━━━ Dataset

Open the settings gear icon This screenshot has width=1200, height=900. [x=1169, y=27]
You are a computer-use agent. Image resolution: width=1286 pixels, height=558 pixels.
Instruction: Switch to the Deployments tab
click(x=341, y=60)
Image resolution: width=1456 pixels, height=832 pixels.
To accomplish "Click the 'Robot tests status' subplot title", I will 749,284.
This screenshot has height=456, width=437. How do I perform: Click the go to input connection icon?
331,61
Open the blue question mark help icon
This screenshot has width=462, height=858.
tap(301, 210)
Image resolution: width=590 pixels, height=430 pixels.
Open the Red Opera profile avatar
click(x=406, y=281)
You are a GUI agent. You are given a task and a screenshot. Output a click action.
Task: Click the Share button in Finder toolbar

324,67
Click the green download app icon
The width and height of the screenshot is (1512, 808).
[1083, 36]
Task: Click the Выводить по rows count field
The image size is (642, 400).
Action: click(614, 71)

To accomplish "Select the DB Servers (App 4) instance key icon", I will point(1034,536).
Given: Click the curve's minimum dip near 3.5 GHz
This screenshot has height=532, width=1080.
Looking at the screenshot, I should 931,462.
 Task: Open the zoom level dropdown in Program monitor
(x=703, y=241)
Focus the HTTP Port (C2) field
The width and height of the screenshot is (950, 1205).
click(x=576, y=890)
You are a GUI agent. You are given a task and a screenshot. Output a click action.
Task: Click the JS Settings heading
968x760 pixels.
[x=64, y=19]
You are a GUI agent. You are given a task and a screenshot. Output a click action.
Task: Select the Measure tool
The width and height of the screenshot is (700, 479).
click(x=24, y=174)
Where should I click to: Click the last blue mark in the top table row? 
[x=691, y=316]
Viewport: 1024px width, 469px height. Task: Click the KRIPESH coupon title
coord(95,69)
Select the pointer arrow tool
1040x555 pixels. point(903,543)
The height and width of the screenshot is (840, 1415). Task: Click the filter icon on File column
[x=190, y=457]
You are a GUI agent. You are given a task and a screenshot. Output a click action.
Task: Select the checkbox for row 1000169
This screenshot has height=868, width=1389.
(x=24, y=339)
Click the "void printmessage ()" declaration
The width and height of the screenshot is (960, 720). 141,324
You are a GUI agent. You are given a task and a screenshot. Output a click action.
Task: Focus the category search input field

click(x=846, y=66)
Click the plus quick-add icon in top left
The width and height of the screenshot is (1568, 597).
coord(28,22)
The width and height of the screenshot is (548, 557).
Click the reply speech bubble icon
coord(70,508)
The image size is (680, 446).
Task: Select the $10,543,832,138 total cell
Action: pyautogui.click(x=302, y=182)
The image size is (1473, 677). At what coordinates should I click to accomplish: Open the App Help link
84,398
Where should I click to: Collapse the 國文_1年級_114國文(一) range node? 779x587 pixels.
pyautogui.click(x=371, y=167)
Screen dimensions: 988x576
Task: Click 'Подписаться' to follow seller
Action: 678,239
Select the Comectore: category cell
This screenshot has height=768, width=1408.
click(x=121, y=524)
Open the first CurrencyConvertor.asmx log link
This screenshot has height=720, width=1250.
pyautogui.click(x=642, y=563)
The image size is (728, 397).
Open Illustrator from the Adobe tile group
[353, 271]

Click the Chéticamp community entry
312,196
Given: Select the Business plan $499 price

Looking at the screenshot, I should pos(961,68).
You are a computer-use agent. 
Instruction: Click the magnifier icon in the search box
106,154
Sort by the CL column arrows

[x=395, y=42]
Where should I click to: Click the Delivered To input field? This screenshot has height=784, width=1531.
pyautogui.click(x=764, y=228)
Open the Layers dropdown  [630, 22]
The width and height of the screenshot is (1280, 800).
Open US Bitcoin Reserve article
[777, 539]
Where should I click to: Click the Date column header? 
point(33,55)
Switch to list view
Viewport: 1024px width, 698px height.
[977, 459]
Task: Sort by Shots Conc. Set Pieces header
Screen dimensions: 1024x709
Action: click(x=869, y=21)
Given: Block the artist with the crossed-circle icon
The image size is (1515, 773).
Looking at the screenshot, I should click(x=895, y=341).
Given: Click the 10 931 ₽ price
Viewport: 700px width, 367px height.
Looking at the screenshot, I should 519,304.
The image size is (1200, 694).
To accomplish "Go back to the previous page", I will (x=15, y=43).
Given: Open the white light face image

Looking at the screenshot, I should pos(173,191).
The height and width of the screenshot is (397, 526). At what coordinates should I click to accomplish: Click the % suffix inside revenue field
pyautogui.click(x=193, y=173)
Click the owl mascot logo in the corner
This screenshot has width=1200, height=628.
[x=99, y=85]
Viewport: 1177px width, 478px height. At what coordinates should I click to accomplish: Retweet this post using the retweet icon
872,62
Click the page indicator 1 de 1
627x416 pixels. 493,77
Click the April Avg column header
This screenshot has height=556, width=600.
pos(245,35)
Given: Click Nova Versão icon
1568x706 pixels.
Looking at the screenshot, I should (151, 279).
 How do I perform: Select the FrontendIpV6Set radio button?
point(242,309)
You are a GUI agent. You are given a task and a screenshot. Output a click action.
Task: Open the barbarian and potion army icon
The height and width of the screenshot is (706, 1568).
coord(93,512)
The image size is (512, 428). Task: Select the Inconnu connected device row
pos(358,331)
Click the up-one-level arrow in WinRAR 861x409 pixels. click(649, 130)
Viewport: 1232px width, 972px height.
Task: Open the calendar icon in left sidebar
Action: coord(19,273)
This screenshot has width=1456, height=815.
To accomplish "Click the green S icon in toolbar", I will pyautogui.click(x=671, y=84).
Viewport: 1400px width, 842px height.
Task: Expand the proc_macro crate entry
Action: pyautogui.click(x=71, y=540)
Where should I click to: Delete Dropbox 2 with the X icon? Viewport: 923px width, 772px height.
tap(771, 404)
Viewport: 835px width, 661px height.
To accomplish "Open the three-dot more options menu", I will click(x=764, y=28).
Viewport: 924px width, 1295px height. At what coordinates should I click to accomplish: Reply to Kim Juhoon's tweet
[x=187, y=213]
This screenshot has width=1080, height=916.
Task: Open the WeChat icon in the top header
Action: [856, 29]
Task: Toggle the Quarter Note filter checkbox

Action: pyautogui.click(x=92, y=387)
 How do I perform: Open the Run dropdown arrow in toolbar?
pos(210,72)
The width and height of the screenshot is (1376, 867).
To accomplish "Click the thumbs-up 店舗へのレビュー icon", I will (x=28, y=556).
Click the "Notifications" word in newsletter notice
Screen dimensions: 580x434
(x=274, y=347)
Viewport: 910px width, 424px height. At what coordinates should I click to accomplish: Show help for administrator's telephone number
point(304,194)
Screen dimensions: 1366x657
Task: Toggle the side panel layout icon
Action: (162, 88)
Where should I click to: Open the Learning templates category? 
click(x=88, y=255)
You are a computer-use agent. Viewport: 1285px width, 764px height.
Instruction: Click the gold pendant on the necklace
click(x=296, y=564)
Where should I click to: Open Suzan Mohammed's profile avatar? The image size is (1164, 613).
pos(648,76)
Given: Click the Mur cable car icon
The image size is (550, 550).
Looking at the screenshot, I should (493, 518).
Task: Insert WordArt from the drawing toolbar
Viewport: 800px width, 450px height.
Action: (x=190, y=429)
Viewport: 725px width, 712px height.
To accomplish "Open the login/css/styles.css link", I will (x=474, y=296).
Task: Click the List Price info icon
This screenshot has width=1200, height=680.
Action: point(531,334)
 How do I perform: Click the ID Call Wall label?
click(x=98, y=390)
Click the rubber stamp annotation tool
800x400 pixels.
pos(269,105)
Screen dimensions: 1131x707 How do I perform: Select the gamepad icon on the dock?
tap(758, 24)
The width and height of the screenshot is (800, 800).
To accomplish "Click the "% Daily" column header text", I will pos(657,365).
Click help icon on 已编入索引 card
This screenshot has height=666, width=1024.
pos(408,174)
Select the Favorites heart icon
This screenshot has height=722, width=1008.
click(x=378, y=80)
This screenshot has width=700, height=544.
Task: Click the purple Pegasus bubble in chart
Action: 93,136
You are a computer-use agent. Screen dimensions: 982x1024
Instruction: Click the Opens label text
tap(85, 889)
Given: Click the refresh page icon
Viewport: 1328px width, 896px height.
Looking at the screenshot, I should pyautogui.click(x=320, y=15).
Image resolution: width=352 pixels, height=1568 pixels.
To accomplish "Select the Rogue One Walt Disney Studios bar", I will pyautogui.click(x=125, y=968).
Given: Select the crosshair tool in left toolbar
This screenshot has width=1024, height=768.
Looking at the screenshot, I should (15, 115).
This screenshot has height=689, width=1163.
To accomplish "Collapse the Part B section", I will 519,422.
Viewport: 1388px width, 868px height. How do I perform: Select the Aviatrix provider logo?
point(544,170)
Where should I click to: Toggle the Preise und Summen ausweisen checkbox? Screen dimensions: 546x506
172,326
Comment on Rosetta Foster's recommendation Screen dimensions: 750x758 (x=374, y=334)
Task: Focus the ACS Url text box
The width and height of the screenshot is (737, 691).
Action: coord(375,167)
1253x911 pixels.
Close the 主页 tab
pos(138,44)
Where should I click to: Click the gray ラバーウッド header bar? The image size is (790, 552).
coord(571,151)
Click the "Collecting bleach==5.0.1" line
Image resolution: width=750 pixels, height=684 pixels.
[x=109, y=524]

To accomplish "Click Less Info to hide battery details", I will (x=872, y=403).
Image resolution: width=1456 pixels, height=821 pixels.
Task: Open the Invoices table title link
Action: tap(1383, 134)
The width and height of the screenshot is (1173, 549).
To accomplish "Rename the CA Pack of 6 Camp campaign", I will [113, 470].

━━━━━━

What is needed.
All that is required is the number of lines in the data above that contain the word "computer".

Task output.
4